A global investigation into manipulation of interbank lending rates widened on Friday, with Britain’s fraud squad taking up the case and sources telling reporters that Germany’s markets regulator had launched a probe into Deutsche Bank.
Authorities in the US, Europe, Japan and Canada are examining more than a dozen big banks over suspected rigging of the London Interbank Offered Rate (LIBOR). Britain’s Barclays has so far been the only bank to admit wrongdoing, agreeing last week to pay a fine of more than US$450 million.
The rate-fixing scandal has exploded into the front ranks of politics, especially in Britain, where politicians say the bankers responsible should end up in jail.
Barclays chief executive officer Bob Diamond was forced to resign this week and told a parliamentary committee that some of his firm’s former staff could face criminal charges.
The LIBOR rates, compiled from estimates by large banks of how much they believe they have to pay to borrow from each other, are used to determine interest rates on trillions of US dollars worth of contracts around the world.
Germany’s BaFin regulator has initiated a “special investigation” into Deutsche Bank, a process that is more severe than a routine investigation initiated by a third party, two sources said on Friday. The sources included a banker and a regulator, both of whom spoke on condition of anonymity.
In Britain, the lack of criminal prosecutions of the rate fixing has been one of the issues infuriating politicians, after e-mails were published showing bankers boasting of fiddling figures and congratulating each other with offers of champagne.
Britain’s Serious Fraud Office (SFO) said in a brief statement that its director, David Green, had decided formally to accept the LIBOR case for investigation.
The SFO will now assemble a case team to pursue an investigation — although it could take years. A spokesman said that its remit would not be confined to Barclays.
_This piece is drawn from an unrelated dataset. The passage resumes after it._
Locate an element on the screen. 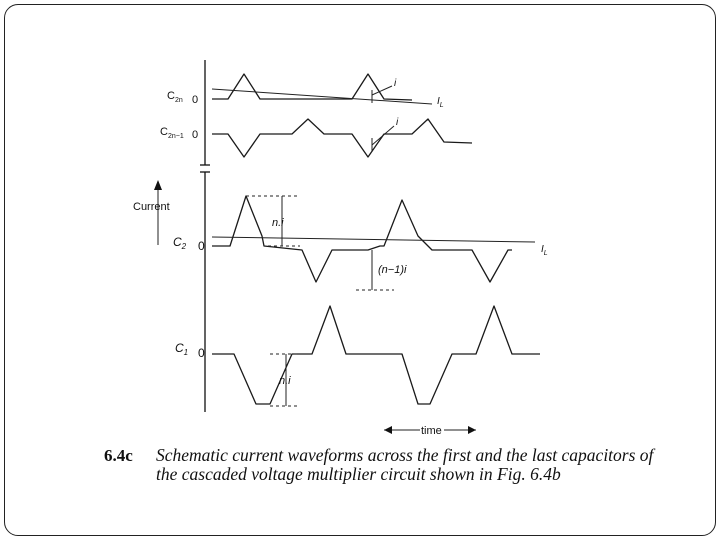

“We don’t mention Barclays in our statement, just LIBOR,” the spokesman said.
A source close to the SFO and familiar with its LIBOR case file said: “A lot of people will be calling around to find lawyers.”
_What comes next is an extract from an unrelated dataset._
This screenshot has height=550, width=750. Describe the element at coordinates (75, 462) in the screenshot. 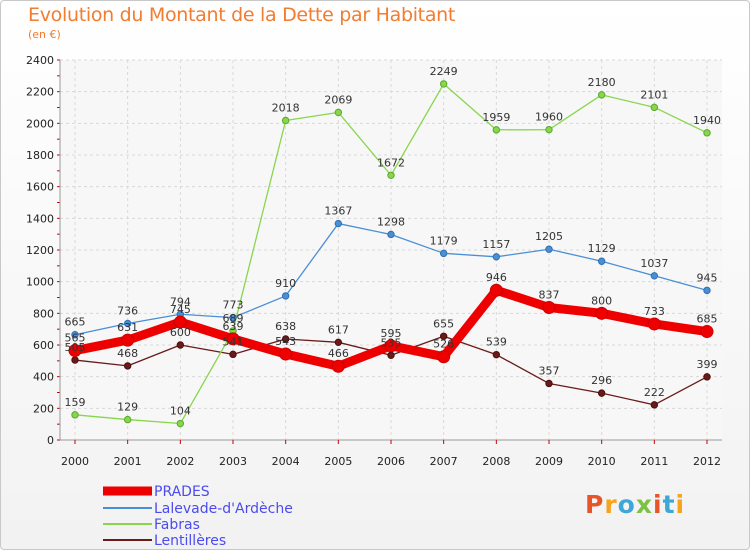

I see `x-tick-label: 2000` at that location.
The SFO considered launching an investigation into LIBOR last summer, but dropped the plans in September, in part for budgetary reasons, said the source, who spoke on condition he would not be identified.
The SFO has been criticized in the past for failing to achieve convictions in high-profile fraud cases. It gave no further details of how it would conduct its probe.
News of a “special investigation” in Germany also raises the stakes. Deutsche Bank said earlier this year it was cooperating with authorities investigating accusations of manipulation of LIBOR, the only German bank to make such a disclosure so far.
One of the sources who disclosed the investigation said the results were expected in the middle of this month.
The bank declined to comment on Friday, but referred to its quarterly report, which said it has received subpoenas and requests for information from US and European authorities in connection with setting interbank rates.
BaFin declined to comment specifically on whether it was probing Deutsche Bank, but said it was looking into suspected manipulation of LIBOR rates by banks.
“We are making use of our entire spectrum of regulatory instruments, so far as this is necessary,” a spokesman said.
Deutsche Bank has disclosed that it is cooperating with the US Department of Justice, the US Securities and Exchange Commission, the US Commodity Futures Trading Commission and the European Commission on LIBOR. These inquiries relate to periods between 2005 and last year.